Cheltenham will, of course, be rubbing shoulders with near neighbours Forest Green in the Football League for the first time next season.

The talk is that the Nailsworth club want to model themselves on Burton Albion who are punching well above their weight in the Championship.

That is something that Murry feels Cheltenham should aspire to as well, although maybe not just yet.

“It’s something that we as a club have got to look at achieving,” he said, “but it hasn’t just happened at Burton. If you look at them it shows you how important it is to have a new main stand which can generate a lot of money.

“That’s something we desperately need in the next few years at Cheltenham because at the moment we have no commercial spin-offs from our main stand. It’s essential really.”

When Murry talks, people should listen. Not only is he business savvy and very much in tune with the 21st century, he knows football inside out pretty much from the top to the bottom.

“I’ll watch all football,” he said, “from grassroots to the very top level. I’ve been all over; I’ve watched football in Germany, France, Spain. I’ve been to the Maracana Stadium in Brazil and I’ve watched Real Madrid play. I pick up ideas from all levels of the game.

“I've watched a lot of football across Europe and on all five continents which is something I'm proud of.”

The Real Madrid game was back in the day of the original Galacticos – of David Beckham, Figo and Zidane. And they put on a show for the watching Murry that day as they trounced their opposition 6-1.

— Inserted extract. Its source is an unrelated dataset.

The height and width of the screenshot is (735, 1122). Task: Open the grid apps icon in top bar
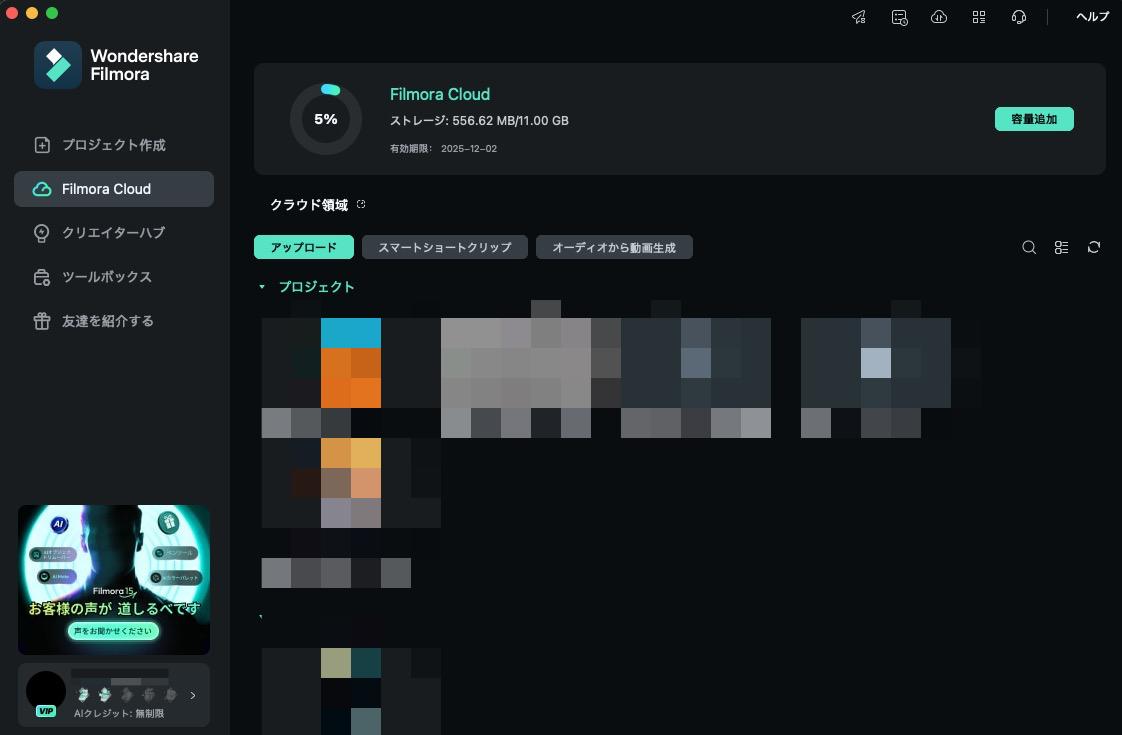[x=979, y=17]
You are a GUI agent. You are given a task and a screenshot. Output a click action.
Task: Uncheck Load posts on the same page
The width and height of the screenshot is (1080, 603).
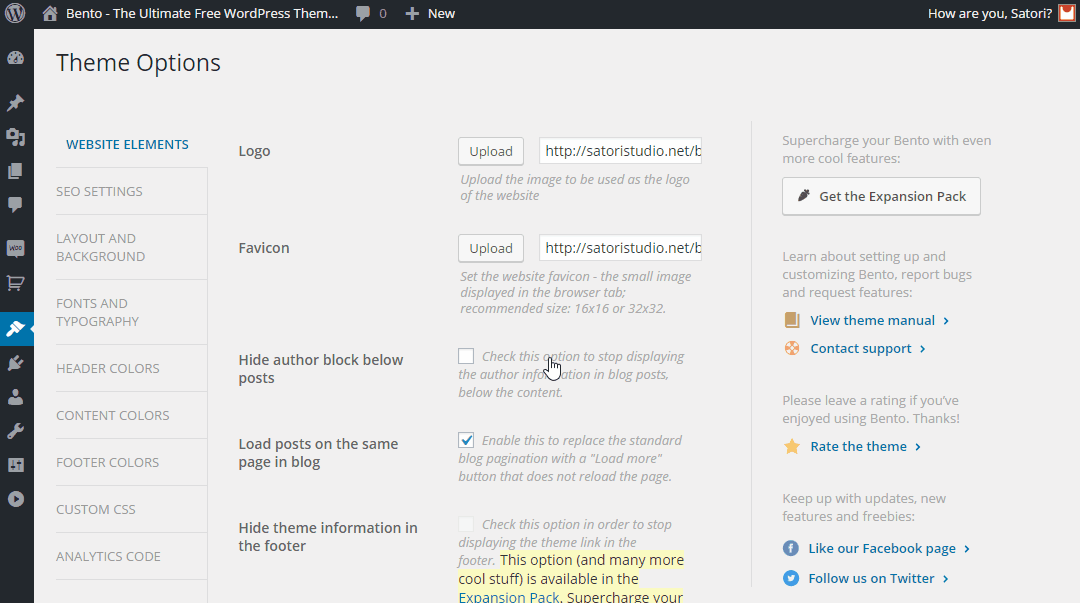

Eagle-eyed TV viewers will have spotted Beckham at Glastonbury, of course, and as in the early noughties when Murry watched him play, he was not disappointed by the one-time England football captain when he came face to face with him down on the farm. “I shook his hand,” Murry chuckled, “he seems a good bloke.”

Murry did not take his long-time partner Laura Pike, with whom he has a five-year-old daughter, to Glastonbury.

In fact, Cheltenham football fans could be forgiven for thinking that Murry may be a single man because Laura – who he calls “Pikey” – has never been to a football match.

Nor has his daughter and that is something he plans to rectify in the near future.

“Yes, she wants to go,” he said. “It’s something we need to do on a wider level, getting more ladies and girls to come to watch Cheltenham Town.”

If anyone can make that happen, of course, it’s Murry.

So does he fancy the top job when Paul Baker stands down?

“I don’t think I could do that, it would mean I’d have to do more interviews with people like you,” he laughed, before adding, still laughing, “it’s a very good question, I’ve never been asked that question before!

“I’ve honestly never thought about it. Let’s just say, ‘I’ve already got a day job!’”.